━━━ Records provided ━━━

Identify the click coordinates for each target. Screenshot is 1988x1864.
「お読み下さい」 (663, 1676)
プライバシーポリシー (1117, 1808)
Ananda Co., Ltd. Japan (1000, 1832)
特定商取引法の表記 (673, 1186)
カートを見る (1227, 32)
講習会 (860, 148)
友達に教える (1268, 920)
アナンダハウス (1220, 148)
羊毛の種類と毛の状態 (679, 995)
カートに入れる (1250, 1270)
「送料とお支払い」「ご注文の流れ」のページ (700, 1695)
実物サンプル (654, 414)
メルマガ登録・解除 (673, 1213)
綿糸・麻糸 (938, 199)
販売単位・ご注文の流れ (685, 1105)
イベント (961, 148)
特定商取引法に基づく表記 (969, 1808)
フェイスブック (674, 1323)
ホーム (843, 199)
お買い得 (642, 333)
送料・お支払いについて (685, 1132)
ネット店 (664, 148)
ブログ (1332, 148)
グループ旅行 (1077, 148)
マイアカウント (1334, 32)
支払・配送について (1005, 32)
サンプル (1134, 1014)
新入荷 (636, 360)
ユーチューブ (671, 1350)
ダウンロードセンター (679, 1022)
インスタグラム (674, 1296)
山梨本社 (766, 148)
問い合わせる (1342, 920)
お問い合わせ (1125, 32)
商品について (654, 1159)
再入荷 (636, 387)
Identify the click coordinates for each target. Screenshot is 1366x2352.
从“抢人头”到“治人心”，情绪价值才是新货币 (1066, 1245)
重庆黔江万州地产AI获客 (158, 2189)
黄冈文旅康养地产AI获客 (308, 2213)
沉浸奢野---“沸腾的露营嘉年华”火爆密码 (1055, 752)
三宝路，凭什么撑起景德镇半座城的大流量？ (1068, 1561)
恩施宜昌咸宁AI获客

━━━

## What the exercise asks
Scan the material above and copy every line that holds the string "each".

## Output of the task
Identify the click coordinates for each target. Screenshot is 1988x1864.
Identify the click coordinates for each target. Screenshot is 1366x2352.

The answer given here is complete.